Robert Sirota, born in New York in 1949, is a composer, conductor, and administrator. He pursued his early training in composition at the Juilliard School and received a Bachelor of Music degree in piano and composition from Oberlin Conservatory. After a year of study in Europe, he earned a PhD in composition at Harvard. His works have been performed throughout the U.S. and Europe; he is the recipient of fellowships from the Guggenheim and Watson foundations as well as grants from the National Endowment for the Arts, Meet the Composer, ASCAP, and the American Music Center. Sirota served as Chairman of the Department of Music and Performing Arts Professions at New York University and as Director of Boston University’s School of Music. From 1995 to 2005, Sirota served as Director of the Peabody Institute of Johns Hopkins University and as a member of the conservatory’s composition faculty. During his Peabody tenure, Sirota spearheaded a $27-million physical transformation, enhancing and repairing much of the Peabody campus, including a restored entrance and new performance spaces. He started an institute-wide initiative to better align its operations with its mission, focused on the development of music entrepreneurialism, and forged a conservatory partnership in Singapore.
James Gandre, born in Wisconsin in 1959, earned a Bachelor of Music degree with honors from Lawrence University, a Master of Music degree from the San Francisco Conservatory of Music, and his Doctor of Education from the University of Nebraska– Lincoln. He also pursued postgraduate music study at the Blossom Festival School of Music/Kent State University and MSM. Before his appointment as President of Manhattan School of Music, Gandre had served the School for 15 years (1985–2000), most recently as Dean of Enrollment and Alumni.
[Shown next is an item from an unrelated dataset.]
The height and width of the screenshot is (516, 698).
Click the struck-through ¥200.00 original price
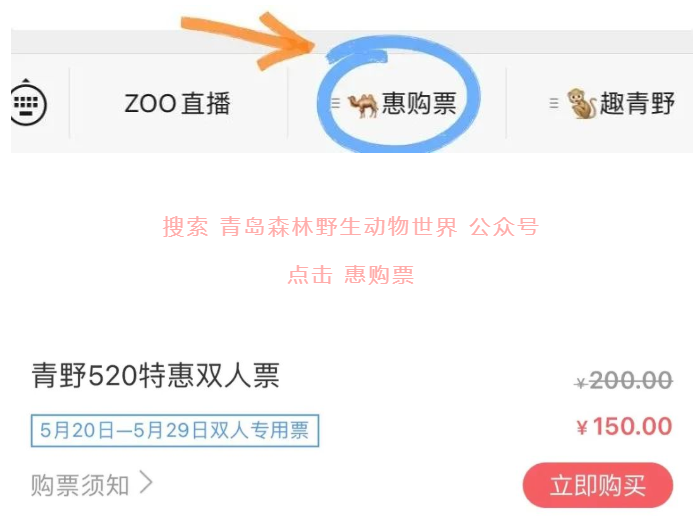[x=624, y=381]
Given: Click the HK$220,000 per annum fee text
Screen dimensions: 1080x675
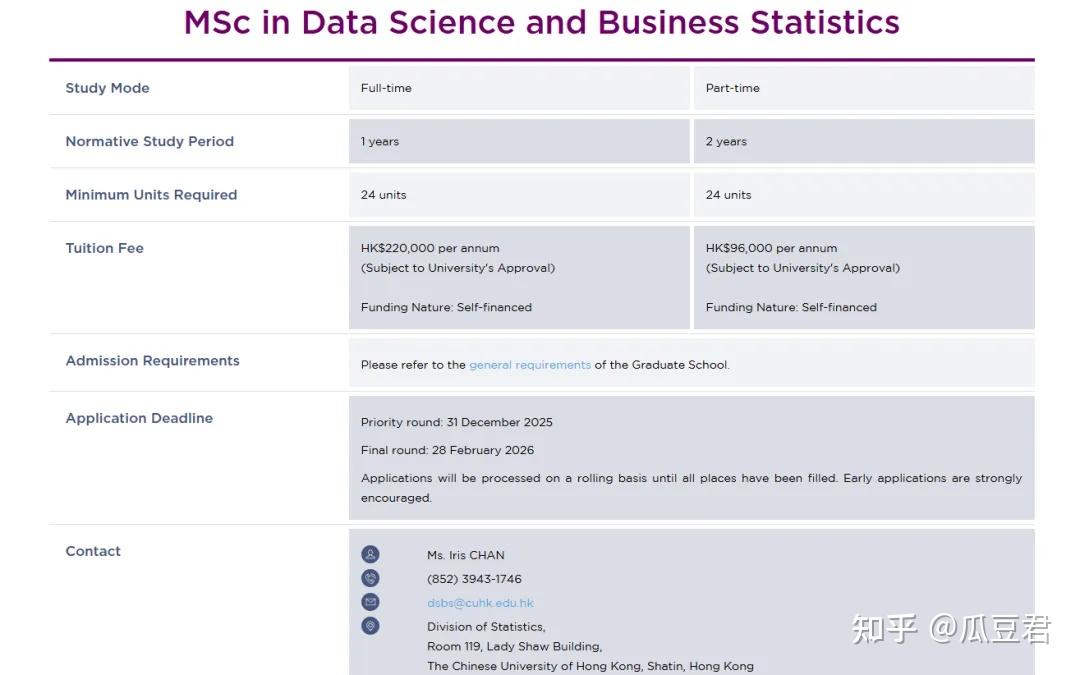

In 2000, he became Dean of Chicago College of Performing Arts at Roosevelt University, where he went on to serve concurrently as the Interim Dean of the College of Education, and ultimately as the University’s Provost and Executive Vice President. Gandre has broad knowledge of the history and discourse of the American conservatory, the subject of his doctoral dissertation, And Then There Were Seven: An Historical Case Study of the Seven Independent American Conservatories of Music that Survived the Twentieth Century. He has also written about conservatories and music schools for various publications, including Musical America, and has lectured at higher education institutions throughout the country. He was the founder and served as the first Chairperson of the Advisory Committee for the National Performing and Visual Arts College Fairs; served for four years as the external adjudicator for graduation examinations at Australia’s University of Melbourne School of Music; and was a voting member of the Grammys for more than two decades. As a performer, he has appeared as a tenor soloist as well as a choral artist in concert, commercial recordings, and television appearances with leading ensembles and opera companies around the world, including the New York Philharmonic, Metropolitan Opera Orchestra, Aix-en-Provence Festival, Israel Philharmonic, Royal Concertgebouw, San Francisco Symphony, and London Classical Players.
In the School's former home, on East 105th Street, The Director’s Office was occupied by Schenck and Brownlee during their tenures.